Po informacji o cenach przetargowych na energię elektryczną dla Jeleniej Góry, władze miejskiej spółki przeliczyły co to oznacza dla PWiK Wodnik. Jak mówi Katarzyna Wierska-Kuberka, ceny powinny wzrosnąć o ok. 2,50 zł za metr sześcienny.
Spotykamy się z dramatycznej sytuacji. Od 25 lat zarządzam spółkami i pierwszy raz nie wiem co powiedzieć. To tak skandaliczne i niedopuszczalne, że właściwie cyfry bronią się same - powiedziała Katarzyna Wierska-Kuberka, która podkreśla, że ok. 750-procentowa podwyżka cen za prąd odbije się na mieszkańcach Jeleniej Góry.
Za rok 2021 zapłaciliśmy za prąd 1,8 mln zł, a - jeśli przetarg zostanie rozstrzygnięty - wskakujemy na koszt 15 mln zł. Właściwie trudno znaleźć słowa co zrobimy. To jest armagedon. Zrobiliśmy w spółce 1,5 mln zł oszczędności (również na zatrudnieniu) - cieszyliśmy się, że będzie można to przeznaczyć na inwestycje, remonty, ale niestety będziemy musieli to wydać na energię elektryczną, a i tak nam zabraknie. Gdyby przenieść sam koszt energii na wodę i ścieki, to jest 2,5 zł za wodę i 2,5 zł za ścieki - wylicza prezeska spółki Wodnik, która obawia się również, że Wody Polskie nie zatwierdzą takiej podwyżki cen.
Jeleniogórska spółka podkreśla, że zapowiadane zamrożenie cen prądu dla samorządów i tak oznacza wzrost kosztów.
Mówi się o zagwarantowanej cenie dla samorządów, ale póki co tylko się mówi. Nawet gdyby ta cena byłaby zagwarantowana przez rząd na 618 zł za 1 MWh, to dalej daje nam ponad 2 mln zł podwyżki.
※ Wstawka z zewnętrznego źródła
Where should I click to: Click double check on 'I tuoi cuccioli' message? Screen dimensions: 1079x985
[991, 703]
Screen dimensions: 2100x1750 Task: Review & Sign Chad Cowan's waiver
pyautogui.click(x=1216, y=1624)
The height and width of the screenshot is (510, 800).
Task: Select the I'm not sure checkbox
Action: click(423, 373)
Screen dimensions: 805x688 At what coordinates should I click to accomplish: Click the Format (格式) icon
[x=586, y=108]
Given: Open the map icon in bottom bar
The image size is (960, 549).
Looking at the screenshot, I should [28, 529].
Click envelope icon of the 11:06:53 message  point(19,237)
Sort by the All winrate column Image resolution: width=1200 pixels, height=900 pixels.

Trudno się cieszyć, że podwyżka nie będzie 750 procent, tylko 250 procent - dodała K. Wierska-Kuberka, która wymienia także wzrost innych cen, np. za chlor używany do oczyszczania wody, który w ciągu roku wzrósł o 250 proc., czy inflację na poziomie 17 proc.
Prezeska spółki zapowiada złożenie nowej taryfy do Wód Polskich w ciągu kilku tygodni, a jej zatwierdzenie powinno się odbyć do końca roku, aby nowe ceny obowiązywały od 2023 roku.